FIG. 4 is a schematic view of the icing management system of FIGS. 2 and 3. In particular, FIG. 4 provides a detailed view of the distribution module of the icing management system in embodiments where the di-icing system is a pneumatic system (with the air or power source being the compressor section of the first engine, as shown in FIG. 3). FIG. 4 further shows how a controller can be used to operate the icing management system (the controller being either a stand-alone controller or a controller of the aircraft).

FIG. 5 is a schematic, cross-sectional view of a first engine of a propulsion system of the aircraft of FIG. 2 in accordance with another exemplary embodiment of the present disclosure. FIG. 2 shows the first engine being the air or power source for the icing management module, and in particular shows an electric machine of the first engine being a power source for the icing management module. In such a manner, it will be appreciated that the icing management system of FIG. 5 is an electric icing management system for this embodiment. The engine of FIG. 5 is otherwise configured in the same manner as the engine of FIG. 3.

FIG. 6 is a schematic view of the icing management system of FIGS. 2 and 5. In particular, FIG. 6 provides a detailed view of the distribution module of the icing management system in embodiments where the di-icing system is an electric system (with the air or power source being the electric machine of the first engine, as shown in FIG. 5). FIG. 6 further shows how a controller can be used to operate the icing management system (the controller being either a stand-alone controller or a controller of the aircraft). The system of FIG. 6 is otherwise configured in the same manner as the system of FIG. 4.

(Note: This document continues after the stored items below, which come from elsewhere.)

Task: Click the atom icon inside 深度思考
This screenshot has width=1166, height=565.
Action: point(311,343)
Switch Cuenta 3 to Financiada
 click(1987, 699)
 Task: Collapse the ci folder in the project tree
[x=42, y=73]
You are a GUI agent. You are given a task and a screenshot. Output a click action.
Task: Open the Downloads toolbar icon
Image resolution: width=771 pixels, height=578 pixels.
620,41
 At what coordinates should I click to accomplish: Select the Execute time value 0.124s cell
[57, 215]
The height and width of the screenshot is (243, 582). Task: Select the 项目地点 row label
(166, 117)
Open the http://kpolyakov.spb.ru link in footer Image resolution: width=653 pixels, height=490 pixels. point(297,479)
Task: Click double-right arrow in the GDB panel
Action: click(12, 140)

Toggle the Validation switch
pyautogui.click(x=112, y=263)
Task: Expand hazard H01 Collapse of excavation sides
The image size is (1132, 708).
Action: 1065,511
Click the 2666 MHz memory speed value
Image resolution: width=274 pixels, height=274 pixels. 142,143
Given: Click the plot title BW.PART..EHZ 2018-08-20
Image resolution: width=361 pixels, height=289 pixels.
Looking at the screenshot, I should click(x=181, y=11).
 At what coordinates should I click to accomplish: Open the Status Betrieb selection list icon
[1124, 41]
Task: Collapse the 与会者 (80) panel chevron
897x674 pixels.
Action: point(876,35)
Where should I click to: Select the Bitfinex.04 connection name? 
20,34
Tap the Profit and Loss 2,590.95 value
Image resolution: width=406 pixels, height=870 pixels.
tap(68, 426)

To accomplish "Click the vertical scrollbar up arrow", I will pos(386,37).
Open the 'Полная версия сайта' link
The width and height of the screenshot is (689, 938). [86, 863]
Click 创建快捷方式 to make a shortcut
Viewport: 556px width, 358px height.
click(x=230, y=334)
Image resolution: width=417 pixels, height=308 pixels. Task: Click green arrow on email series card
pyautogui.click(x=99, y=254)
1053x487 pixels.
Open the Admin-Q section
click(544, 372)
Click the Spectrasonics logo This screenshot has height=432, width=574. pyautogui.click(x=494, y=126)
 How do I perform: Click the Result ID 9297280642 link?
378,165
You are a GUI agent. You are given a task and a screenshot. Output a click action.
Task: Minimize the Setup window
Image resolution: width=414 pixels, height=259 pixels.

FIG. 7 is a close-up, side, schematic view of an aft end of an aircraft having a first engine in accordance with another exemplary embodiment. FIG. 6 more specifically shows the first engine being mounted to a top side of a body of the aircraft, with a flowpath surface of the body defining an inlet channel and including a deflection bump upstream of the inlet channel. The first engine of FIG. 7 may be configured in a similar manner as one or more of the first engines described above with reference to FIG. 3 or 5.

FIG. 8 is a close-up, side, schematic view of the embodiment of FIG. 7. FIG. 8 shows the various measurements to show the relative sizes of the deflection bump, inlet channel, engine inlet diameter, and engine inlet height.

FIG. 9 is a top side view of the exemplary aircraft and first engine of FIGS. 7 and 8. FIG. 9 shows the relative sizes of the deflection bump and the inlet channel in a lateral direction.

FIG. 10 is a flow diagram of a method for operating an icing management system in accordance with an exemplary aspect of the present disclosure. The method of FIG. 10 can be used to control one or more of the exemplary icing management systems described above with reference to FIGS. 1 through 9. The flow diagram shows how the icing management system can be used to cycle through the various segments of the icing management modules to de-ice a large amount of surface area without overloading the air or power source. The activation of the various segments may include opening and/or closing valves (for a pneumatic system), opening and/or closing switches (for an electric system), or the like using a controller.

DETAILED DESCRIPTION

Reference will now be made in detail to present embodiments of the disclosure, one or more examples of which are illustrated in the accompanying drawings. The detailed description uses numerical and letter designations to refer to features in the drawings. Like or similar designations in the drawings and description have been used to refer to like or similar parts of the disclosure.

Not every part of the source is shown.